Kartik Hosanagar, a professor at the University of Pennsylvania’s Wharton School, says the school’s informal entrepreneurship advising channels were non-existent as recently as five years ago. Back then, he says, he did not have enough office hours to meet with every student seeking informal business advice – which is why they often joined him on his walks home at  night. “The reason why I found myself in these conversations is because the demand for practical entrepreneurship has exploded,” he says. “Now, it has become clear to various schools that, to be relevant to a sufficiently high number of top students, they have to focus on practical entrepreneurship.”

Both Sherwin Greenblatt, head of MIT’s Venture Mentoring Service, and Chiang of Princeton’s Entrepreneurship Advisory Committee advocate that students “learn by doing.” Still, the question of how to balance practical entrepreneurship with academic values remains a quandary for many educators. Pumping out student startups, raising venture capital and engaging in job creation produces marketable “vanity metrics” for universities – but perhaps at the expense of mentorship to aspiring student entrepreneurs, says Bill Aulet, managing director at the MIT’s Martin Trust Center for Entrepreneurship.

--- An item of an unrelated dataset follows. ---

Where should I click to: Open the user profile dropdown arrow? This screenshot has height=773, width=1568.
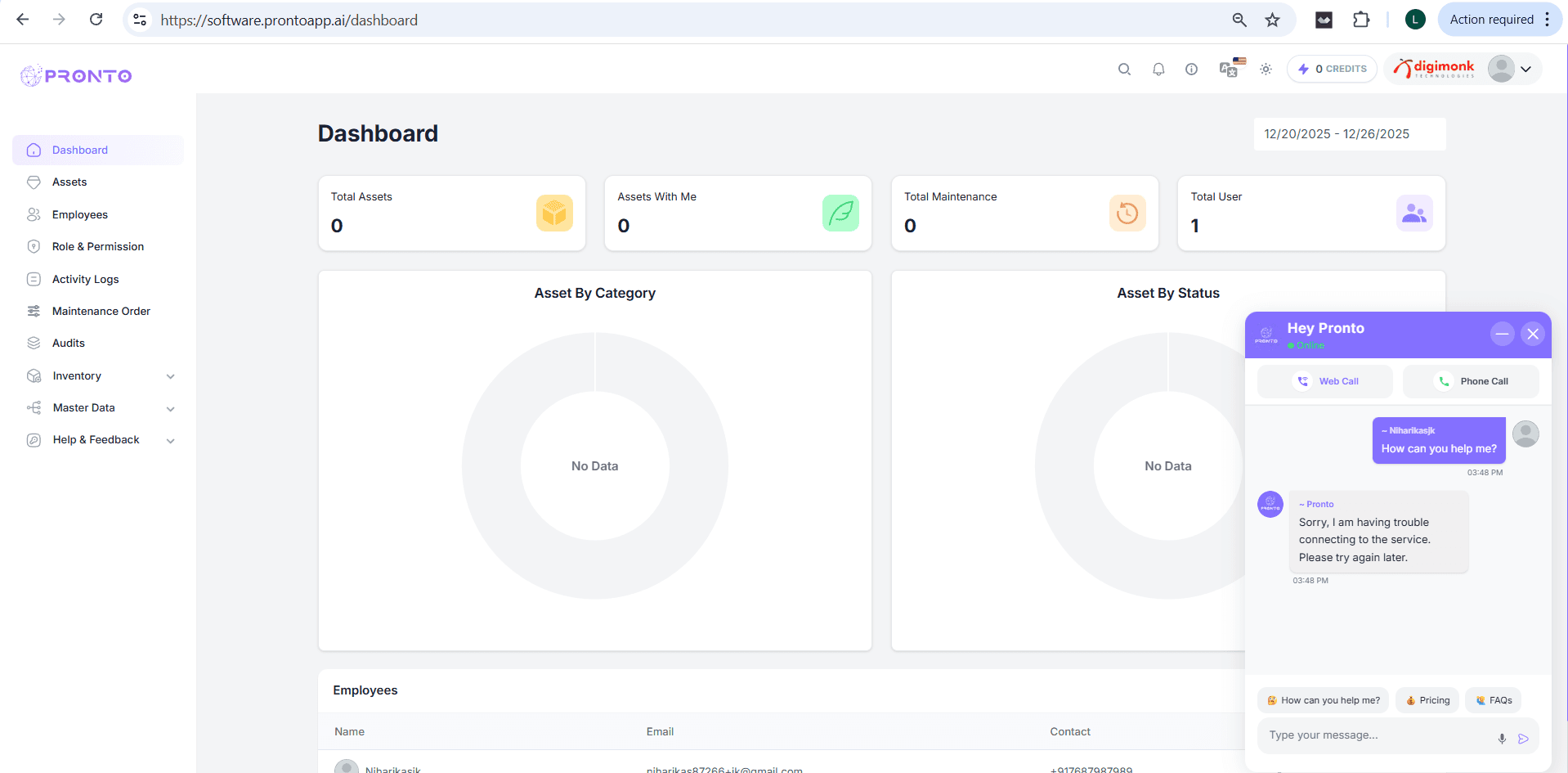click(1525, 70)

One problem with over-emphasizing a university’s role in sponsoring student startups can be the potential conflicts of interest. As MIT Ph.D candidates in the early 2000s, Jensen and his classmates knew that the fates of their fledgling startups would largely be determined by a single professor. That “kingmaker,” as Jensen referred to him, held the keys to connections, university grants and venture capital funding that could make or break students’ companies. Jensen has instituted an agreement at Yale that none of the staff or faculty can invest in students’ startups. “My mentorship is for the students, not the company,” he says.

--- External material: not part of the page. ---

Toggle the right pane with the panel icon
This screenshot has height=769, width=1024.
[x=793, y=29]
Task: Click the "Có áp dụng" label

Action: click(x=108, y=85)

Before becoming an advisor to student startups at MIT’s Trust Center for Entrepreneurship, all volunteers must sign a conflict of interest agreement, pledging that they will not “become financially involved with entrepreneurs they are currently mentoring nor take an operational role in their ventures.” Advisors who violate the policy can be dismissed. “We’re not investors, we’re educators,” explains Aulet, the center’s director.

Stanford also has a conflict of interest agreement barring faculty from investing in the companies of current students or postdoctoral fellows, but the university does make institutional investments in companies born on its campus. In 2013, Stanford founded a nonprofit investment fund, “StartX,” with capital from Stanford University and Stanford Health Care budgets. The StartX fund has seed and series A investments ranging from $50,000 to $3.6 million in more than 100 companies started by current or former students, according to Stanford’s communications office.

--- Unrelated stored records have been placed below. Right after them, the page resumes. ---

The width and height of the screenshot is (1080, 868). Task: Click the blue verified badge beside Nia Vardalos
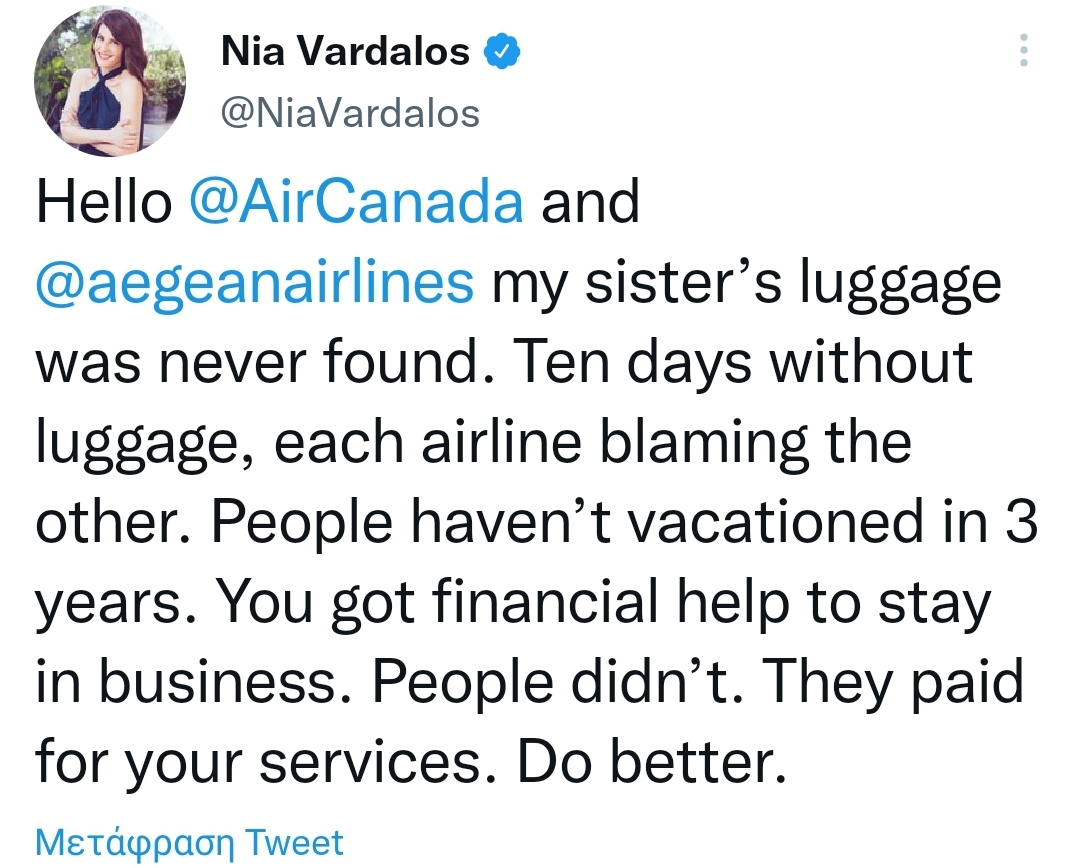502,51
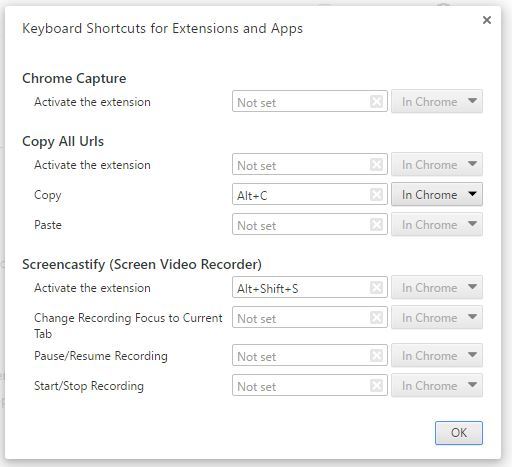Confirm the dialog with OK button
The width and height of the screenshot is (512, 467).
459,433
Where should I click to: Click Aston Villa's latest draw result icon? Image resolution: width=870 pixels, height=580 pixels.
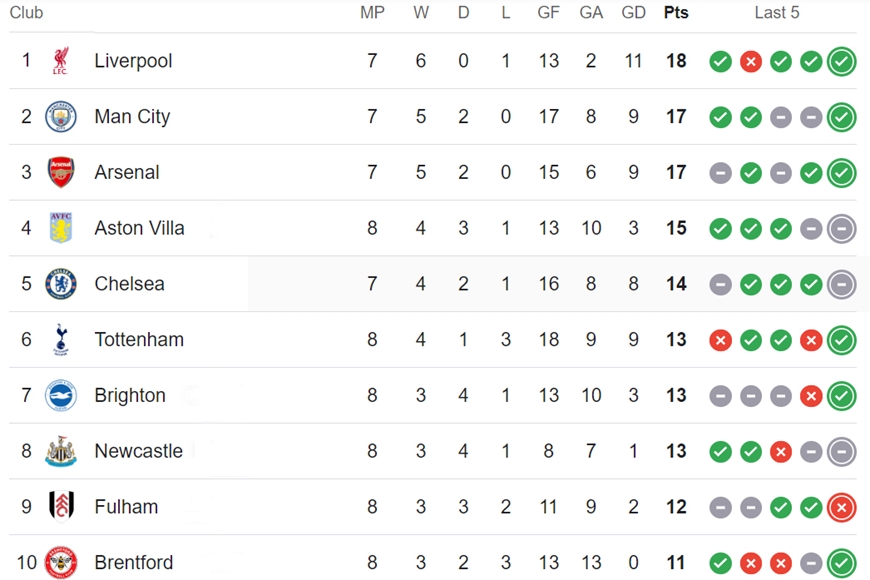click(x=842, y=229)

Wharton’s Hosanagar says he abides by a conflict of interest agreement, but that agreement only covers current students. He has made angel investments in about half a dozen startups started by nine of his former students. Wharton itself does not seek equity when offering grants to student startups, hoping instead to provide valuable resources that will draw more talented students to its campus.

At Yale, Gilliland, Meyer and Tawil believe classroom education could not have prepared them fully for the challenges of starting Umi. Prior to Umi, Gilliland co-founded an outfitting startup in India and worked in private equity. Tawil, also pursuing an MBA at Harvard Business School, was an infantry officer serving three deployments in Afghanistan.

Now they debate how dressing should be packaged to prevent a berry and spinach salad from turning soggy before delivery. “This is what I think about all day,” Tawil says, laughing at himself.

Aside from the hundreds of minute decisions they make to keep Umi's business running on a daily basis, the cofounders are also deeply concerned with the culture of their work environment. They are ultimately accountable both to their customers and their employees.

“We are building an environment where people want to be there, motivating people to come on board when we can’t pay them, building a culture from the bottom up,” Tawil says. “That is enormous responsibility.”